**Work task:** Copy the records below exactly, from the line containing "You are a computer-use agent." through the last line, and leave out every picture.

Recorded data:
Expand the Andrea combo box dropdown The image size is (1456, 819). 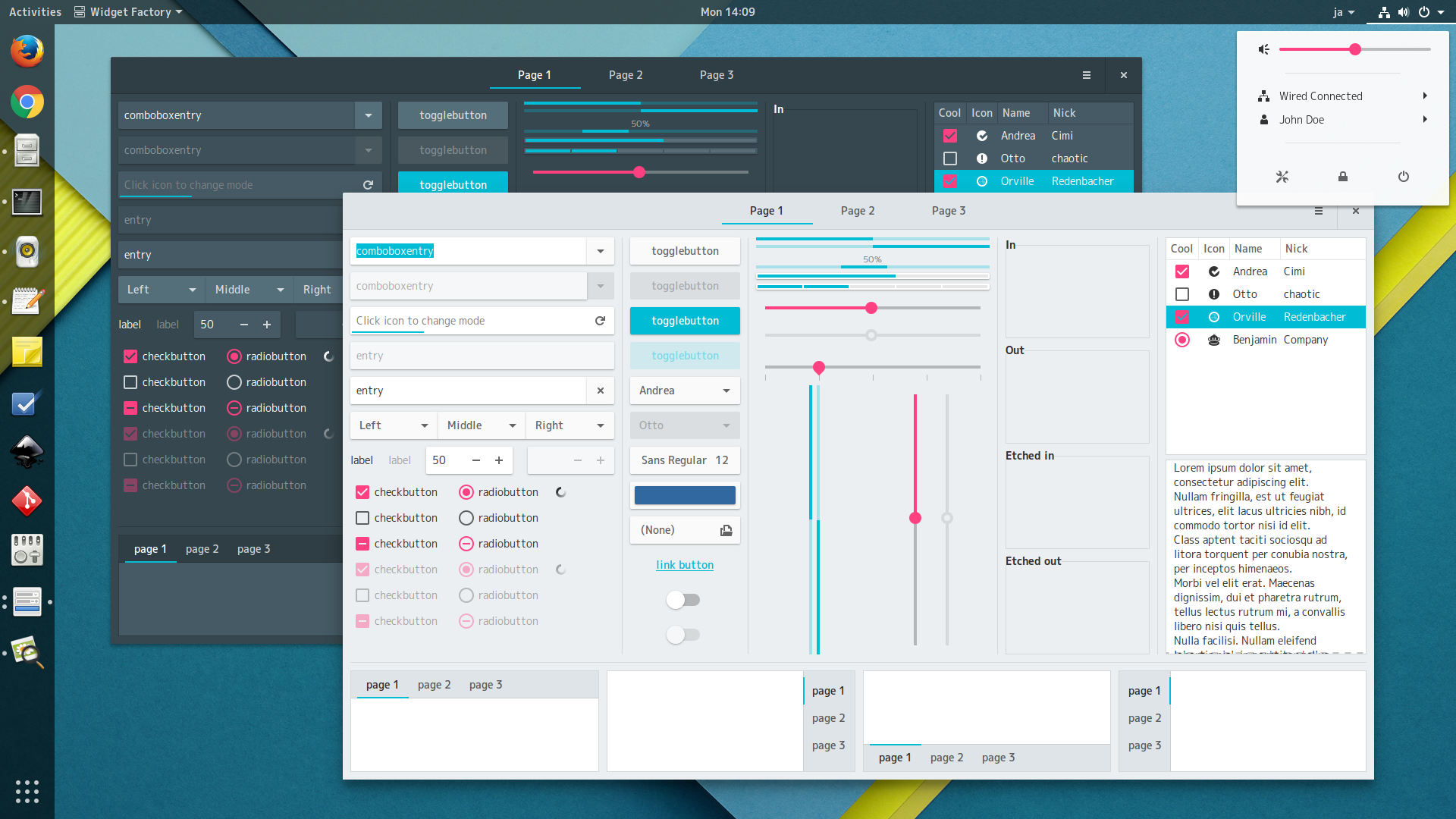point(726,391)
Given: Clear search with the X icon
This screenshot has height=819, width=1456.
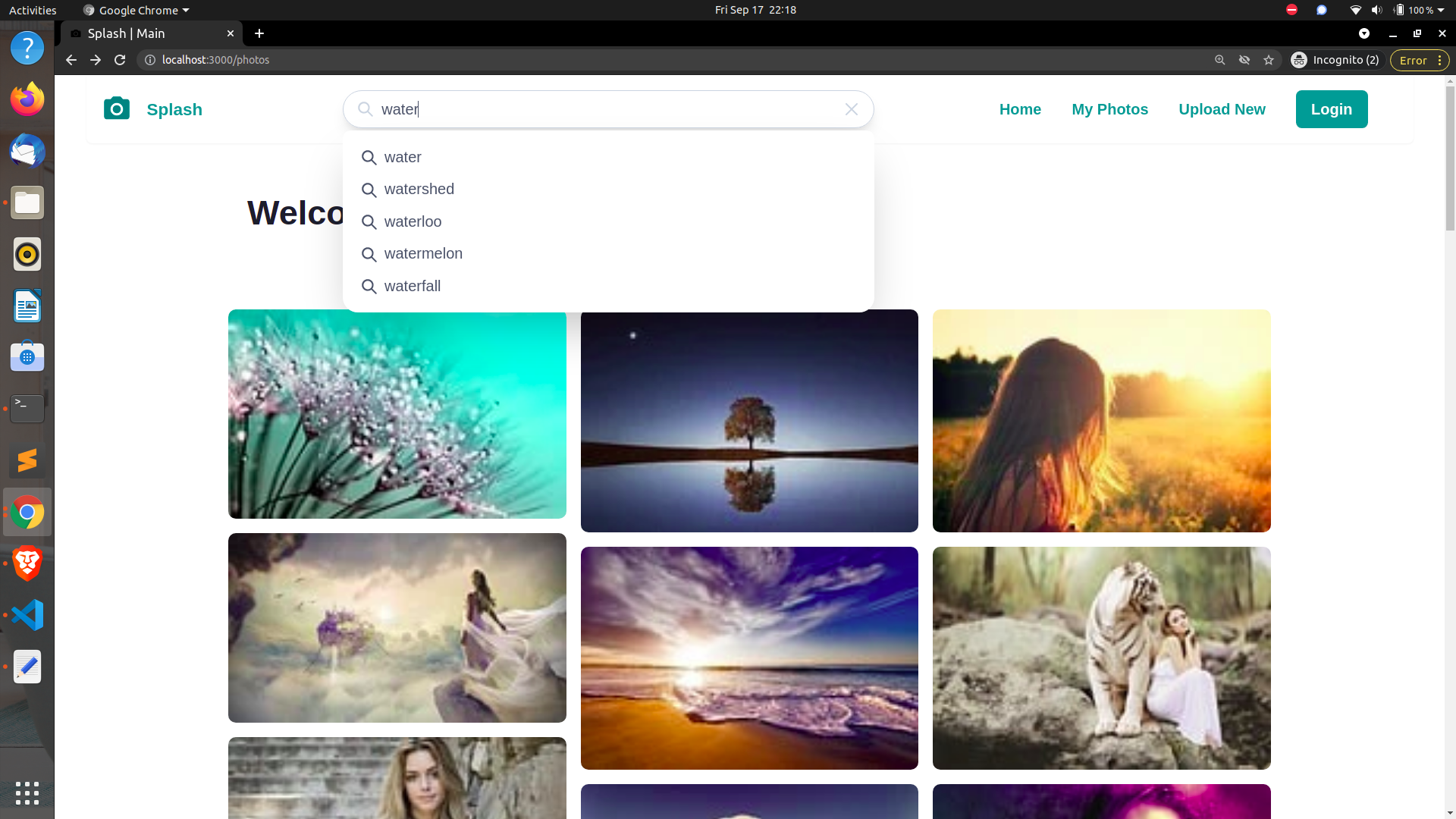Looking at the screenshot, I should [x=851, y=109].
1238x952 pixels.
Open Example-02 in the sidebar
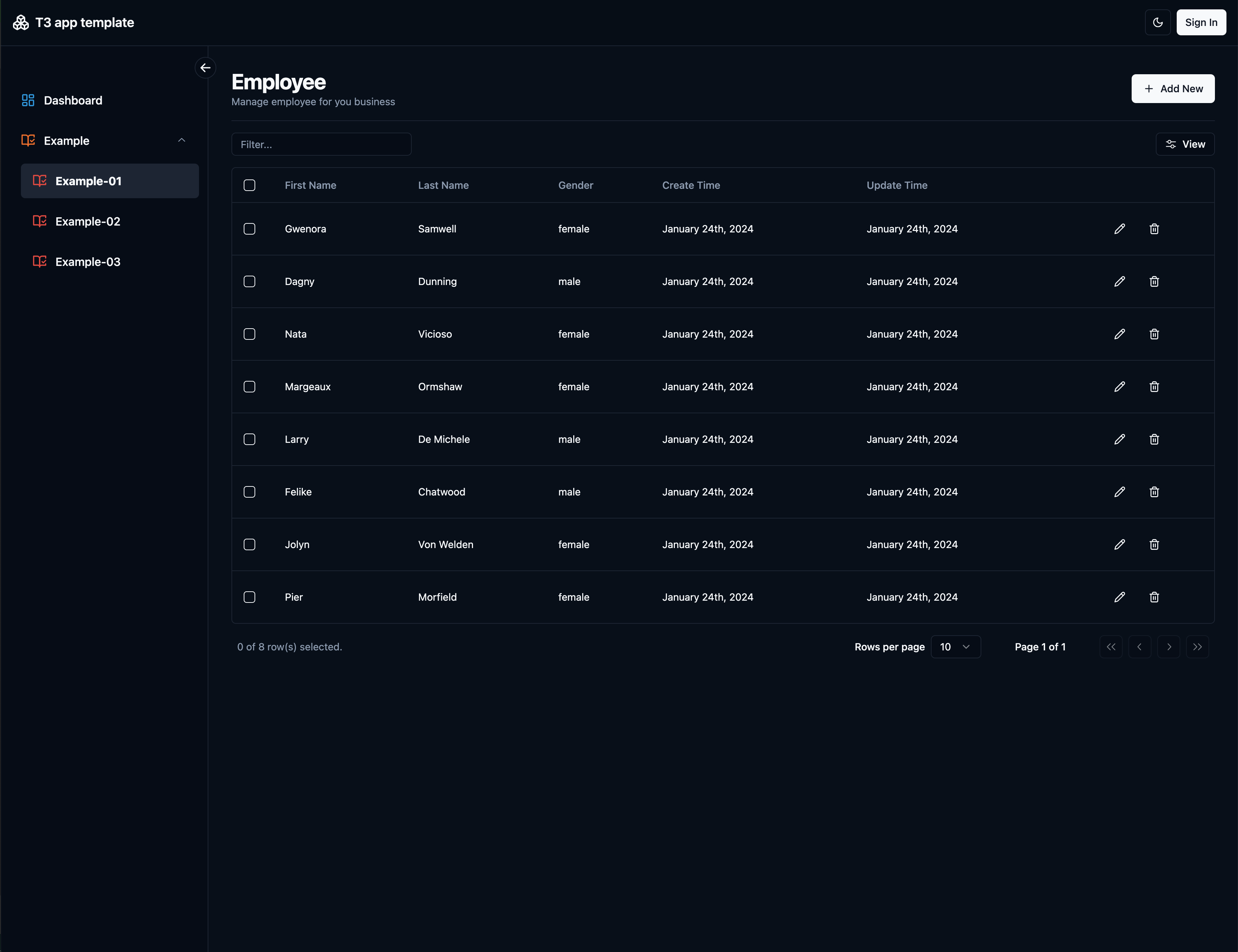88,222
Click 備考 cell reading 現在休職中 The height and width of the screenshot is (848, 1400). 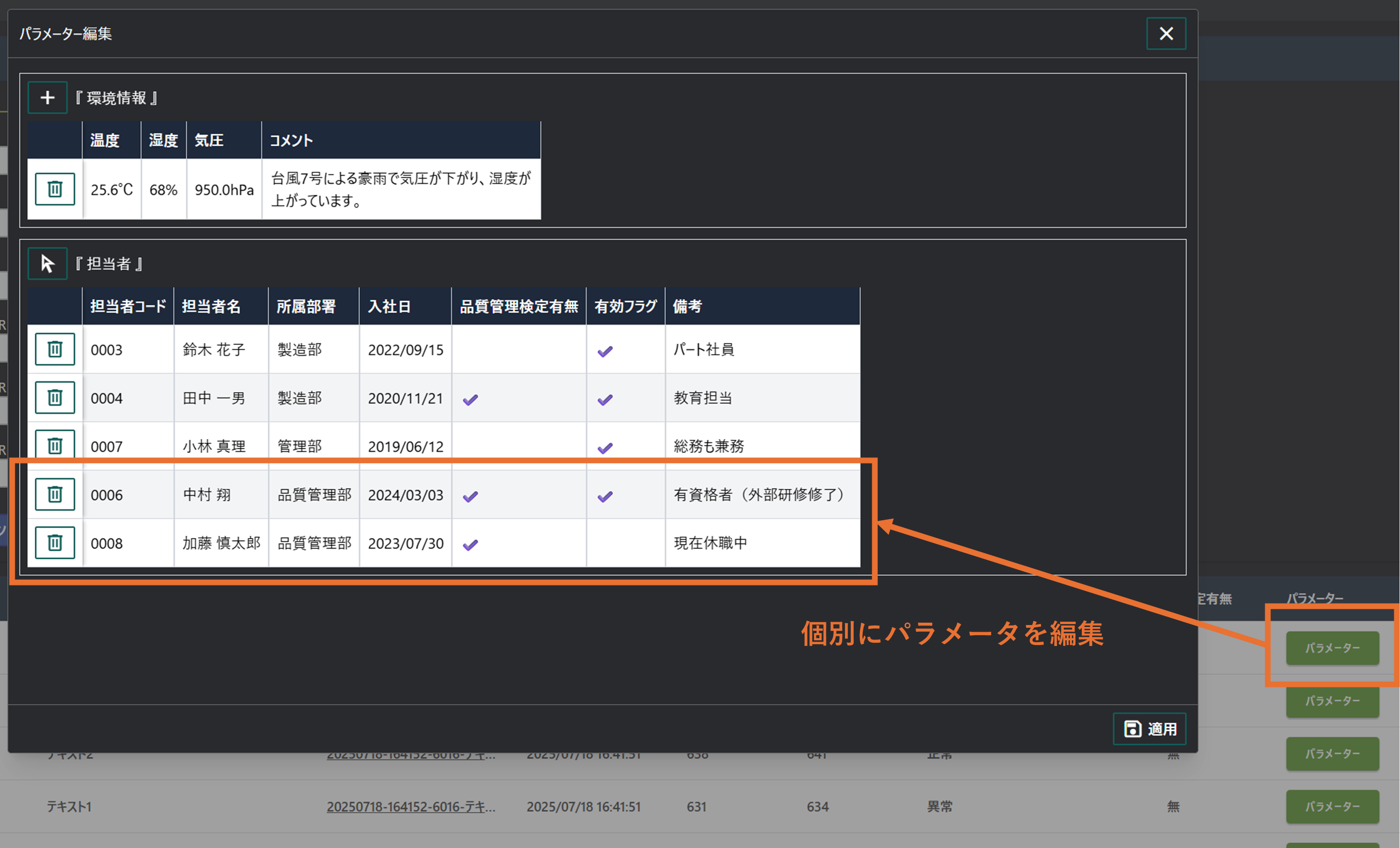(710, 543)
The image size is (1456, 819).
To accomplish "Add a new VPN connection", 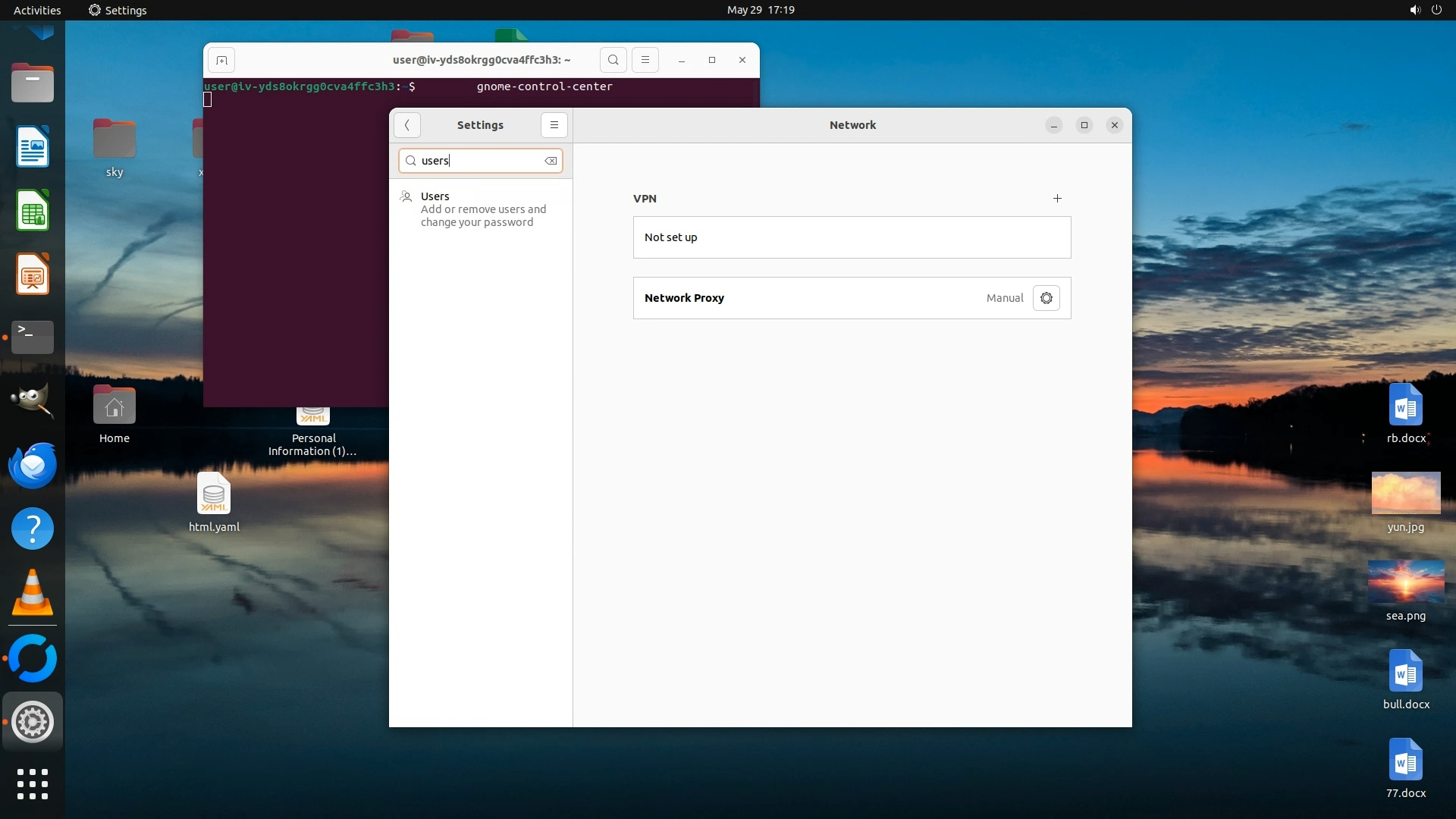I will [1057, 199].
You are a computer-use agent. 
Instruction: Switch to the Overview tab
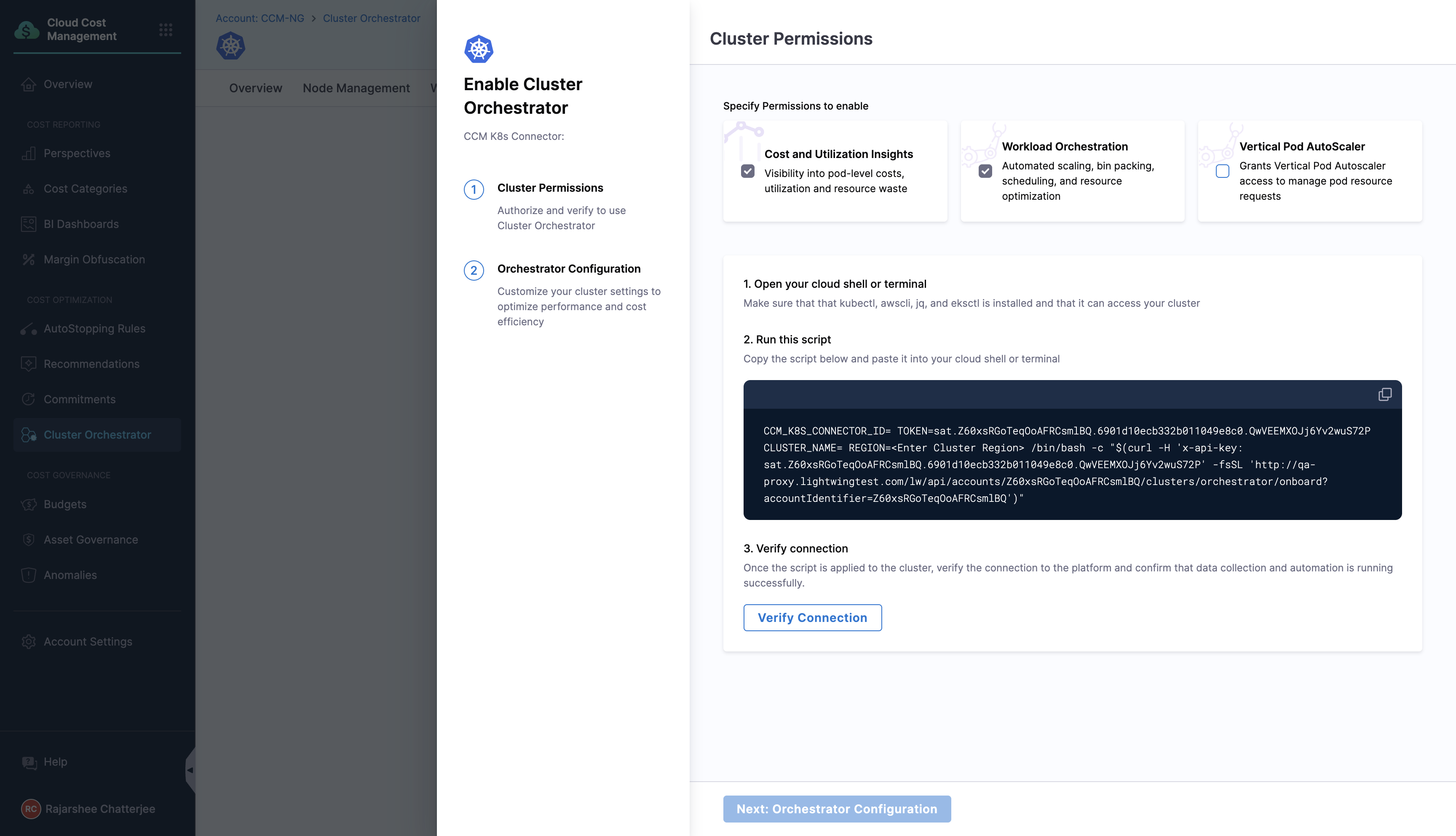tap(255, 88)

**Problem solution:**
You are a computer-use agent. 
Instruction: Switch to the Overview tab
tap(255, 88)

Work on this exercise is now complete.